Hello there,
I see a lot of best practice examples out there for how to configure teaming policies and port groups for A/A designs, but almost none for A/S designs. Can I get a sanity check?
As you can see, I have an Edge VM on an ESXi host with two physical nics. The edge VM's interfaces are attached to a port groups on an Edge VDS.
First question: Is it bad to have external traffic failover to nic#2 in the event that nic#1 should die? This would be accomplished by setting the trunked port groups with one nic as active, and the other as standby. I would assume that this kind of failover would cause ARP chaos for the physical router that could not be corrected in a timely manner. Is this assumption correct? I notice that in A/A designs where people have two ToR vlans, people do not trunk both VLANS onto both portgroups; they let that VLAN die if a NIC dies. Thoughts?
Second question: What is considered best practice for traffic steering in A/S designs? One option would be to pin VLAN and overlay traffic to specific NICs, preventing the scenario described above. A second option might be to let overlay traffic load-balance across both NICs, and have ToR vlan traffic pinned to one.
In my environment, I am partial to the first option to avoid ARP problems in the event of failure, and also because my NICs are low-bandwidth (10Gbe each); I would rather the edge node just die and failover to a healthy one if something goes wrong with a nic, than to try to shove both ToR and overlay traffic down one link. The only consideration I have would be about what might happen if the NIC pinned to the TEP died, and the ToR nic stayed up. Would NSX be smart enough to figure out the edge was unusable, despite having an active uplink on the external VLAN? I'm going around in circles here with "what-ifs" and not finding tons of resources to inform me.
Any insight would be appreciated.
---------
The failover diagram contains an error. The external traffic would go up e1, through fp-eth0, hit the left trunk portgroup and then exit through uplink-2. In otherwords, the failover would be handled by the portgroup.
Hi,
I've gone through your questions, and have a few observations.
"I'm not 100% sure which scenario you're describing, but I think you're saying that the edge has little awareness of what is happening upstream of its own virtual nics (i.e., the fastpath interfaces). Therefore, in my scenario where the external traffic is pinned to vmnic#1 and TEP traffic to vmnic#2, if vmnic#2 dies, the Edge doesn't know and blackholes the traffic because his fastpath interfaces are still up. Is that correct?"
For the failure scenario, that is correct, especially if you have the portgroups attached to the vnic of the Edge in Active/unused (no redundancy).
"How then, do VM Edges know that they are in a down state?"
There are various mechanisms used to determine a failure condition, without going too deep into the architecture of the Edge node, it requires management connectivity, and at least one TEP tunnel to be considered up. There are smarts to determine various states of the Edge and strategic active SR failover.

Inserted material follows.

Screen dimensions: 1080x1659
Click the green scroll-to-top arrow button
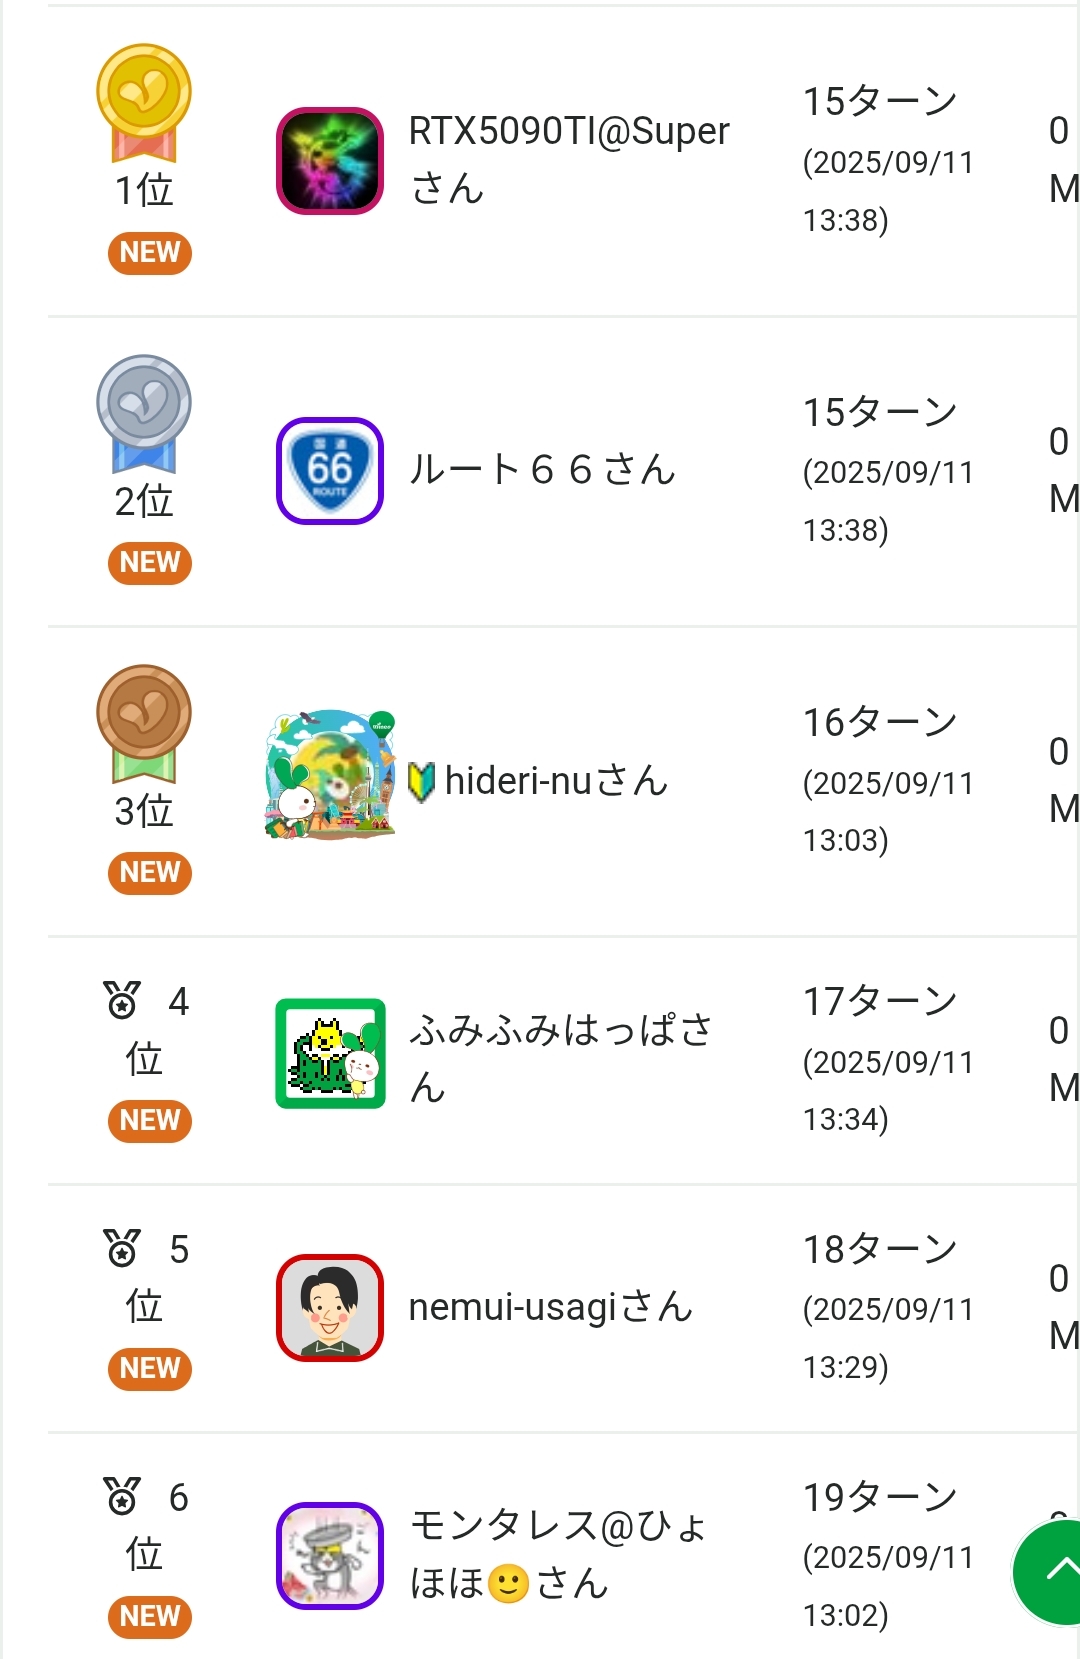(1052, 1572)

Keep in mind, within the NSX-T fabric there are GENEVE tunnels between each endpoint and BFD sessions to determine tunnel and endpoint availability. This is the 'heartbeat' functionality that you are referring to.
And no probs, happy to help!
Hi,
I've gone through your questions, and have a few observations.
Hi again @shank89 , thanks for replying.
<quote> If the vmnic fails, the status goes to failback, and the TEP interface on the Edge is not aware of it and is still online</quote>
I'm not 100% sure which scenario you're describing, but I think you're saying that the edge has little awareness of what is happening upstream of its own virtual nics (i.e., the fastpath interfaces). Therefore, in my scenario where the external traffic is pinned to vmnic#1 and TEP traffic to vmnic#2, if vmnic#2 dies, the Edge doesn't know and blackholes the traffic because his fastpath interfaces are still up. Is that correct?
How then, do VM Edges know that they are in a down state? A "down" state could be because its paths to the ToR router are down or all the paths to its TEP interfaces are down. In the case of ToR traffic, I can see how this would be handled by either a dynamic routing protocol or static + BFD in an A/A scenario, but I have no clue in the case of Active-Standby. For checking the TEP interface, there would have to be some sort of heartbeat mechanism. Any idea how this works?
And thank you for your insights thus far.
"I'm not 100% sure which scenario you're describing, but I think you're saying that the edge has little awareness of what is happening upstream of its own virtual nics (i.e., the fastpath interfaces). Therefore, in my scenario where the external traffic is pinned to vmnic#1 and TEP traffic to vmnic#2, if vmnic#2 dies, the Edge doesn't know and blackholes the traffic because his fastpath interfaces are still up. Is that correct?"
For the failure scenario, that is correct, especially if you have the portgroups attached to the vnic of the Edge in Active/unused (no redundancy).
"How then, do VM Edges know that they are in a down state?"
There are various mechanisms used to determine a failure condition, without going too deep into the architecture of the Edge node, it requires management connectivity, and at least one TEP tunnel to be considered up. There are smarts to determine various states of the Edge and strategic active SR failover.
Keep in mind, within the NSX-T fabric there are GENEVE tunnels between each endpoint and BFD sessions to determine tunnel and endpoint availability. This is the 'heartbeat' functionality that you are referring to.
And no probs, happy to help!